▶ _Инструкции к заданию_
a - Какие ноты автор темы о разметке выборной клавиатуры баяна хочет отметить во всех октавах?
b - Напишите продолжение форумной ветки о разметке выборной клавиатуры баяна, начиная сразу после ее последней строки.

▶ _Текст документа_
# Выборная клавиатура, разметка.



## Alex_Bond88 (30 Май 2017)

Дорогие друзья, доброго времени суток! Извините что в последнее время часто беспокою, но форум наверное для этого и создан. По поводу разметки уже существует не одна тема на форуме, но не в одной из тем ни сказано чем, а точнее каким инструментом лучше делать разметку. Слыша что кто то прожигает кто то высверливает и т д. И так ближе к теме, хочу сделать разметку на выборной клавиатуре своего баяна Тула (фото прикрепляю) во всех октавах до, ми и соль#. Каким инструментом  лучше и удобнее а главное аккуратнее сделать разметку. Понимаю что лучше отнести мастеру, но хочется всё таки самому, баян почти новый, кнопки аккуратные, из разметки отмечена только до на основном ряду басов. Если кто то самостоятельно делал разметку на своих инструментах, подскажите как аккуратнее всё сделать.


----------



## ze_go (30 Май 2017)

сверло + зенковка


----------



## Alex_Bond88 (30 Май 2017)

ze_go писал:


> сверло + зенковка


Можно по подробнее, (пошагово) если не затруднит. Лучше лишний раз переспросить или как говорится семь раз отмерь. И как сверлить, наверное как то нужно сначала зафиксировать кнопки (что бы не проваливались)?


----------



## ze_go (30 Май 2017)

▶ _Строки_

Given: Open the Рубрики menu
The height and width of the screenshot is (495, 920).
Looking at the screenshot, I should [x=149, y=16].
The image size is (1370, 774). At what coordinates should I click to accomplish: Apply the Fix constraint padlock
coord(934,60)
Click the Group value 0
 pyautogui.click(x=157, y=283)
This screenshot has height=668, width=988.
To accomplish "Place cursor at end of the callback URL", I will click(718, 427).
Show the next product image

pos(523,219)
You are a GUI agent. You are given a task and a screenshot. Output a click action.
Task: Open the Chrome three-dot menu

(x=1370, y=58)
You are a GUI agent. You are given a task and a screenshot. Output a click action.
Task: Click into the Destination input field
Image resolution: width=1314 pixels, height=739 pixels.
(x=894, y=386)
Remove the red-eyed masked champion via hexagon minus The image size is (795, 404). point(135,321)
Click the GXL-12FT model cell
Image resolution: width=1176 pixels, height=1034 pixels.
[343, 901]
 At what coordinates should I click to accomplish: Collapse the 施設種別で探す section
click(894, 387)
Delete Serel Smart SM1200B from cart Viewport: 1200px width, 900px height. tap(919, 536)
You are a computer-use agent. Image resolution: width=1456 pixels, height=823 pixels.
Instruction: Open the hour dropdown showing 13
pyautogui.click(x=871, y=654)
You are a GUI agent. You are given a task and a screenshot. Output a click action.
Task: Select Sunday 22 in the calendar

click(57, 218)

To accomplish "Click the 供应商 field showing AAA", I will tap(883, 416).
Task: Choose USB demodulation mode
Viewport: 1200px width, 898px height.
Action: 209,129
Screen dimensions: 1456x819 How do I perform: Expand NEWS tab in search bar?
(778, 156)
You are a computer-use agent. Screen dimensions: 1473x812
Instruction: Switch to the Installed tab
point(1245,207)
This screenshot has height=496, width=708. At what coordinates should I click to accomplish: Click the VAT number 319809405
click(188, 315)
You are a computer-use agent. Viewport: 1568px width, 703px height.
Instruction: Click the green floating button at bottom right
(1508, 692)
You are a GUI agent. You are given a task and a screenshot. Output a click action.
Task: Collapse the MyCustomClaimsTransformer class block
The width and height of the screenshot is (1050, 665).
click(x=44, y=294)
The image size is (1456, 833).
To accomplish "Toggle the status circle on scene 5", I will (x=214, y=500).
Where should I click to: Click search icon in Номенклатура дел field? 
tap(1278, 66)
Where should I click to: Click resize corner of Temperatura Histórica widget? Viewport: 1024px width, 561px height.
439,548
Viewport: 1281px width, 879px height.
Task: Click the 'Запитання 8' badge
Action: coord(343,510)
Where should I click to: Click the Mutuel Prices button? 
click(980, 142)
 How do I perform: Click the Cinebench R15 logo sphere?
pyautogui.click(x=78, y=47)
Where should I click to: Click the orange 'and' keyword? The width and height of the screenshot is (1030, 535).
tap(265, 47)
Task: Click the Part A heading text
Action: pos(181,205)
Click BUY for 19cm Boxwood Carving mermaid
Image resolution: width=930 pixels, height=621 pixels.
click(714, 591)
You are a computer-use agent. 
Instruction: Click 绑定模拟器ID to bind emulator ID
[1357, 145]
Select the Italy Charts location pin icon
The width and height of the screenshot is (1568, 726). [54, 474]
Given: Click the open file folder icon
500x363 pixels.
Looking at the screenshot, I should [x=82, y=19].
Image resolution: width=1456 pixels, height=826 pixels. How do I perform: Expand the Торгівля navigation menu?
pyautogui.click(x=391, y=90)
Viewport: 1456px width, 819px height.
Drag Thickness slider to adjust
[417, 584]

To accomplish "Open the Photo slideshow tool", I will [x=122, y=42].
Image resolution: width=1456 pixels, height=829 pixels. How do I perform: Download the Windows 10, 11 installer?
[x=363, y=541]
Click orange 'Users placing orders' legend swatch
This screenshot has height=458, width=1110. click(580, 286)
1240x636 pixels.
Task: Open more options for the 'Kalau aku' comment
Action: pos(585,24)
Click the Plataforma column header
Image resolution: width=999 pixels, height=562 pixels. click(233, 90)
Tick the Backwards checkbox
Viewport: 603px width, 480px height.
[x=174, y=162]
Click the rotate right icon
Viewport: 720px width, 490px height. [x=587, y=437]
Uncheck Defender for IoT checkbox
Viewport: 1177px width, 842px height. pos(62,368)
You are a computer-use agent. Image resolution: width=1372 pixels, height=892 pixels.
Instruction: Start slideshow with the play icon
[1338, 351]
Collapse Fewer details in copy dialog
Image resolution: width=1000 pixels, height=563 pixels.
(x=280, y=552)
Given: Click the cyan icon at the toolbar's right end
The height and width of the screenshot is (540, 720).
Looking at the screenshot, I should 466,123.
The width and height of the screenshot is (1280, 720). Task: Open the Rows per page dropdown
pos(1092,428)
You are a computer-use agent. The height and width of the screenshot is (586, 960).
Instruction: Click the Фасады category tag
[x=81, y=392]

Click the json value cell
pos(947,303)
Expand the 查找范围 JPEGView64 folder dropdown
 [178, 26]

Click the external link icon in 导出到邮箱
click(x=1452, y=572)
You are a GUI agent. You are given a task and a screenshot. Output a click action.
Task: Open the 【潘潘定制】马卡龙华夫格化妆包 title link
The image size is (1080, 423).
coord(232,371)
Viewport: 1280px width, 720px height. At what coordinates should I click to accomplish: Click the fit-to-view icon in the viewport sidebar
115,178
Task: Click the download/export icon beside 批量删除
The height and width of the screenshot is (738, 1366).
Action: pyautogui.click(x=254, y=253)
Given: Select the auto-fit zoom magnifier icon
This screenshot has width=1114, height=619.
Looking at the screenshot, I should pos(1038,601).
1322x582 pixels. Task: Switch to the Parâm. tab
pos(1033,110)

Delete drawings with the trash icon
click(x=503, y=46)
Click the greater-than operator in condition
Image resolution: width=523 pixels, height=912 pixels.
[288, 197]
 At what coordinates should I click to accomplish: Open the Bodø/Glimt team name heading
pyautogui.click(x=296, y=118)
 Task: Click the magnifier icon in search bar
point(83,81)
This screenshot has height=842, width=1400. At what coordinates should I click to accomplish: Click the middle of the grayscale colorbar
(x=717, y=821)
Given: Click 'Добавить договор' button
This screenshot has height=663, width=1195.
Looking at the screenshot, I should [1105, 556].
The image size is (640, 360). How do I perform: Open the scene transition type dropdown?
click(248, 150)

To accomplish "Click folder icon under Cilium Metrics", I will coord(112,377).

▶ _Результаты выполнения_
a - До, ми и соль#.

b -
в Вашем случае всё немного сложнее - у Вас кнопки с "глазками" - высока вероятность, что могут вывалиться. в случае же с обычными пластмассовыми кнопками я делаю так: зафиксировать кнопку корнцангами (хирургическими зажимами), чтоб не проваливалась, поставить маркером точку в центре (для ориентира), потом можно накалить шило или что-то подобное и что-то типа "накернить", только не глубоко. затем сверлом диаметром миллиметра 2-2,5  на маленьких оборотах (!) засверлить на необходимую глубину (1-2мм), потом можно зенковкой (или более толстым сверлом) снять фаски, тем самым сделав "лунку". всё.
можно наметить ещё с помощью треугольного надфиля (сделать метки в форме "решётки")
а можно и хрусталики вставить - тоже симпатишно выглядит (только возни с установкой гораздо больше)
 p.s. на инструмент (сверло и т.д.) сильно не давить - может "затянуть" в пластмассу (!).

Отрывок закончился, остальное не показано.